What the task requires: Output begins at the line with "You are a GUI" and ends at the last line of the records below. Copy each line in that span exactly, and leave out pictures.

Dataset entries:

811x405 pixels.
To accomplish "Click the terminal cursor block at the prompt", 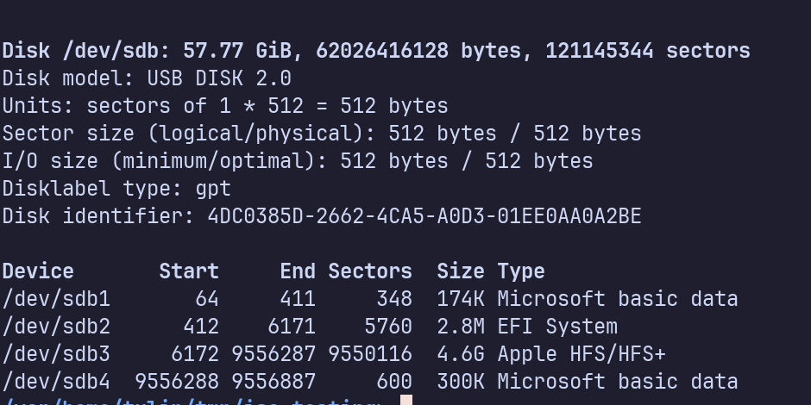I will coord(406,401).
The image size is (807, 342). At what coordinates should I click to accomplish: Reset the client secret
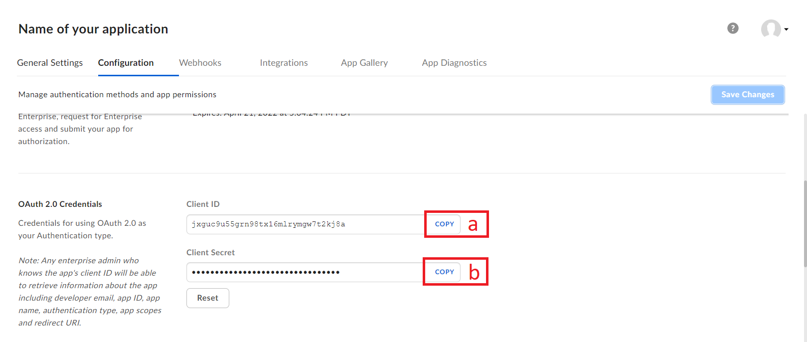pyautogui.click(x=207, y=298)
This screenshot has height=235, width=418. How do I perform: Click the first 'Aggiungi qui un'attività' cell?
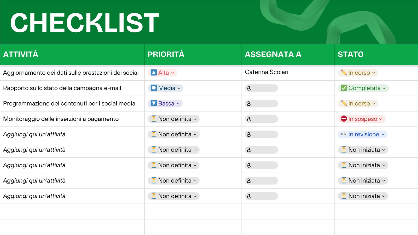coord(34,134)
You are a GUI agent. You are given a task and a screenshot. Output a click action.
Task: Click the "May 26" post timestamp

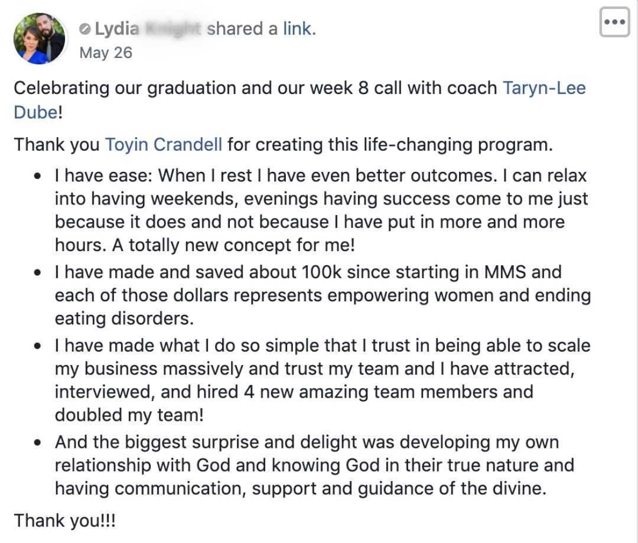pos(105,53)
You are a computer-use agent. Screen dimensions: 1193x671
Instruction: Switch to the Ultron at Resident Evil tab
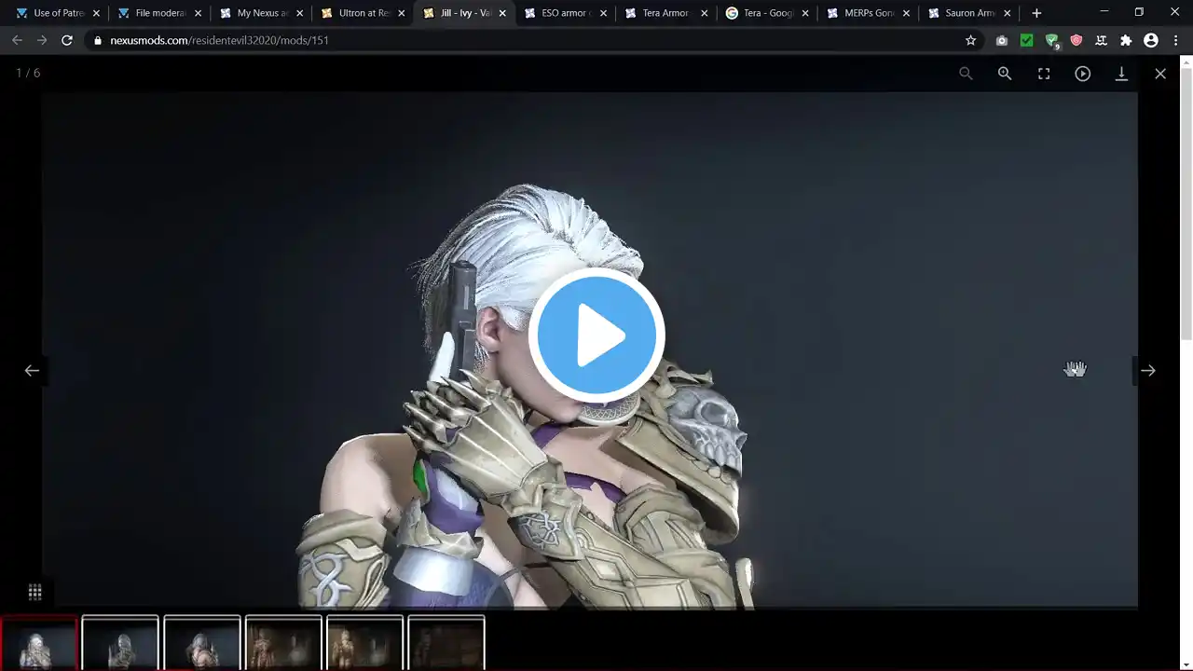coord(363,13)
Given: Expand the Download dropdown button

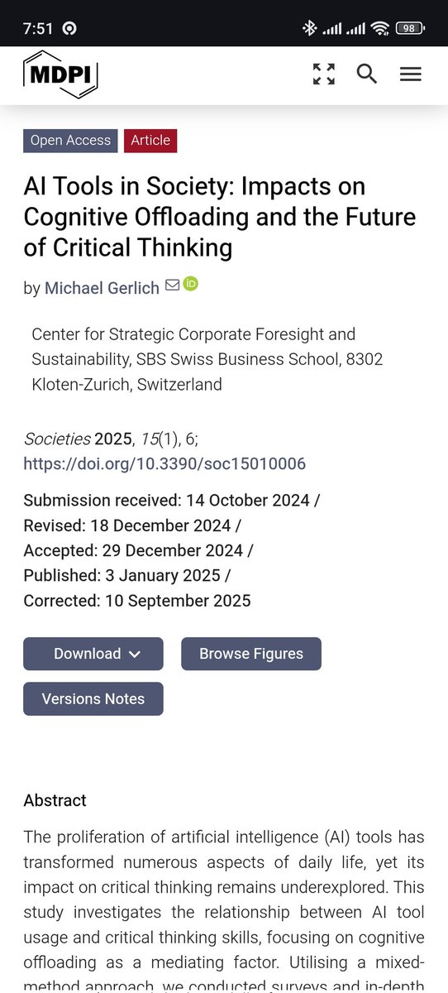Looking at the screenshot, I should pyautogui.click(x=93, y=654).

Answer to this task:
You are a GUI agent. You are given a task and a screenshot. Output a click action.
Task: Click the "May 26" post timestamp

pos(105,53)
You are a computer-use agent. Screen dimensions: 1193x671
Instruction: Switch to the Ultron at Resident Evil tab
coord(363,13)
Given: Expand the Download dropdown button

Looking at the screenshot, I should pyautogui.click(x=93, y=654).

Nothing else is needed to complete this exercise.